Michel Onfray, le principe d’incandescence

TORRENS FRANDJI Martine

La personnalité de Michel Onfray (Le magnétisme des solstices, NB décembre 2013) suscite des réactions contrastées. Avant de se risquer à ce portrait nuancé, coloré d’une évidente sympathie, Martine Torrens Frandji a lu la totalité de son oeuvre, considérable. La dure vie de son père, des années de pension malheureuses ont éveillé très tôt le regard critique de l’enfant et ont uni à jamais le poids du réel, l’importance du corps et de la nature, à la réflexion philosophique. Individualiste altruiste, Onfray sculpte de conserve sa vie et son oeuvre, brûlant jusqu’à l’incandescence et mettant la liberté au-dessus de tout. La création de l’Université populaire de Caen, de l’Université populaire du goût, illustre ces positions.

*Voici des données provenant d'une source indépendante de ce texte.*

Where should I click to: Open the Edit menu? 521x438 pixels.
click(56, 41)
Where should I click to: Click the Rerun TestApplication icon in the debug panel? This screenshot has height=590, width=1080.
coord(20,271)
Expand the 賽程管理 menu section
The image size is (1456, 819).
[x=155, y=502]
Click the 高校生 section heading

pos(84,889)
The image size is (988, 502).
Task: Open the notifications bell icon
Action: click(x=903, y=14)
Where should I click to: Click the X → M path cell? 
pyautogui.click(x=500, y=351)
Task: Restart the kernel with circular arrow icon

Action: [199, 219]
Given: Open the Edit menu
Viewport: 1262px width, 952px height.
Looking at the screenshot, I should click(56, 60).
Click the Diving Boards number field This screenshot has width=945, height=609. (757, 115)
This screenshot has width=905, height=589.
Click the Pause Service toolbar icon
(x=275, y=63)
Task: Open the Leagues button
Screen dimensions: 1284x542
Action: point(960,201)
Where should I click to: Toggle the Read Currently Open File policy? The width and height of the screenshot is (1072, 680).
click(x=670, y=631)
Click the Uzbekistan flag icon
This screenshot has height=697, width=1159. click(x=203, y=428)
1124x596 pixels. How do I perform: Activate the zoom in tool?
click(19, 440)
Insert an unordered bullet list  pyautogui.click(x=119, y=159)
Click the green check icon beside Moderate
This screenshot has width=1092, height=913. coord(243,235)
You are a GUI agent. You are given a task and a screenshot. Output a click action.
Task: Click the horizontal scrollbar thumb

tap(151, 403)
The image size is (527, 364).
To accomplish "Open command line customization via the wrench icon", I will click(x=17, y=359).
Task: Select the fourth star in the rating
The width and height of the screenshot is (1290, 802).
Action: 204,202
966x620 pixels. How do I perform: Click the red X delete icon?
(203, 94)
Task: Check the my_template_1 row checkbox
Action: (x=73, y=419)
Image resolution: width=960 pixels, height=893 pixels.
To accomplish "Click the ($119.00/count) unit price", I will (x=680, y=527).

Poète, il lit Rimbaud, Jouffroy, Segalen, Michaux… Bourdieu, Montaigne, Camus, Bachelard, Foucault ont éclairé ses débuts… Il célèbre les artistes amis, Veličković, Pollès, Pignon, Aillaud, Adami… L’auteur de cet essai érudit enseigne la littérature française à Salamanque. Elle écrit notre langue. Superbement.